I could afford to live on the far west side of Phoenix, in one of the Sun Cities. These have exceptionally low crime rates and are, shall we say, quiet. As in the quiet of the mortuary.

But…I don’t want to live in Phoenix’s crowded, tacky, Southern-California-style suburbs.

a) That area has everything you could possibly want now…but it is just mobbed. Awful, crowded, hectic streets and shopping centers everywhere you go outside of the mausoleum-like Sun Cities.
b) I’ve lived in Sun City and am not doing that again, either.
c) Like Fountain Hills, the far west side (on the California side of the slums that spread outward from Maryvale, the kernel of west-side blight in this city) is too damn far away from where I go and what I do.

Beyond the SoCal ticky-tacky (by an hour’s drive or so) is Wickenburg, the West’s Most Western Tourist Trap. Now…I could stand to live in this place. Absolutely. And I could afford it. Except…

a) Out there in the borderlands of the boondocks, that gorgeous yard is going to attract rattlesnakes and coyotes. Ruby the Corgi couldn’t be allowed to walk around out there unattended.

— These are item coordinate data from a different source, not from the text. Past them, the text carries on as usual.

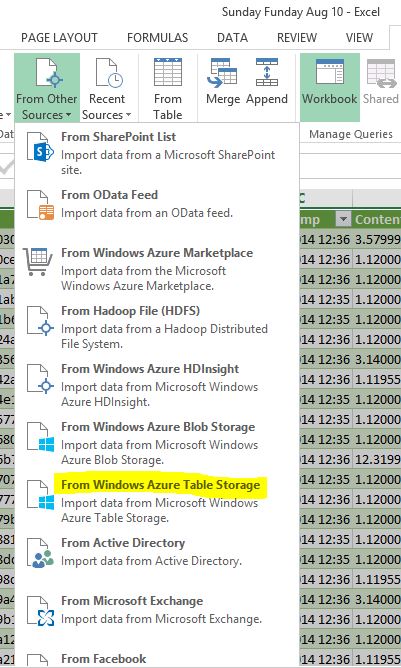The image size is (401, 668).
Task: Choose the Microsoft Exchange icon
Action: click(x=40, y=611)
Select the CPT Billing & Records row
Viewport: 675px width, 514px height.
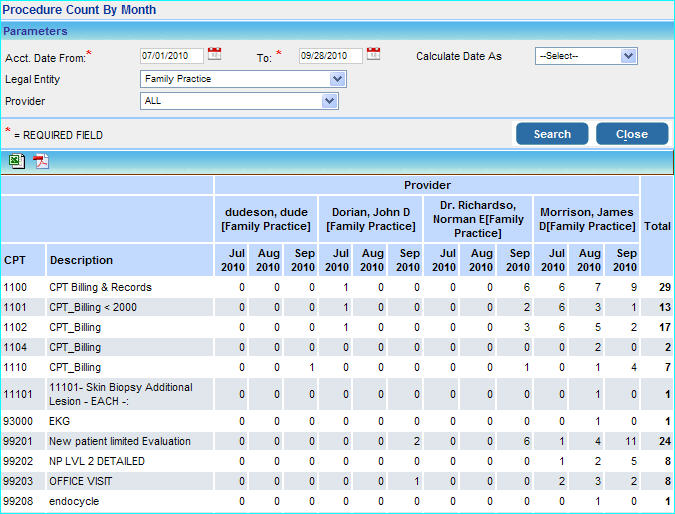(100, 287)
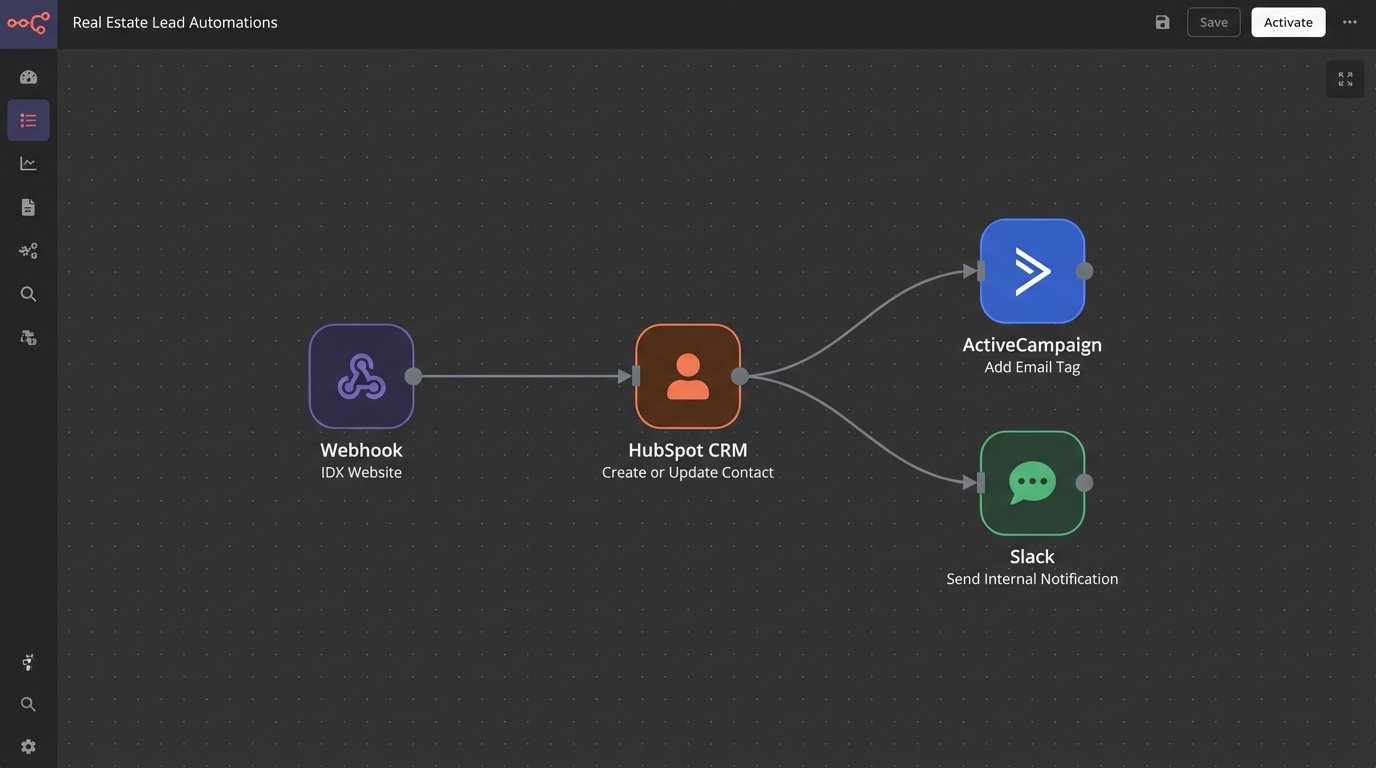Open the dashboard gauge icon in sidebar
The height and width of the screenshot is (768, 1376).
(x=28, y=77)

Not and live long, anyway.
b) If Fountain Hills and Sun City are too far away, Wickenburg is on the far side of the galaxy.
c) I cannot live without a Costco.

It’s hard to imagine how I could find a place comparable to this one, which has everything I like in a dwelling and few things (other than the resident drug-popping transients) I don’t like, in an area that is safer, centrally located, and reasonably affordable.

So, as they say, il faut cultiver notre jardin.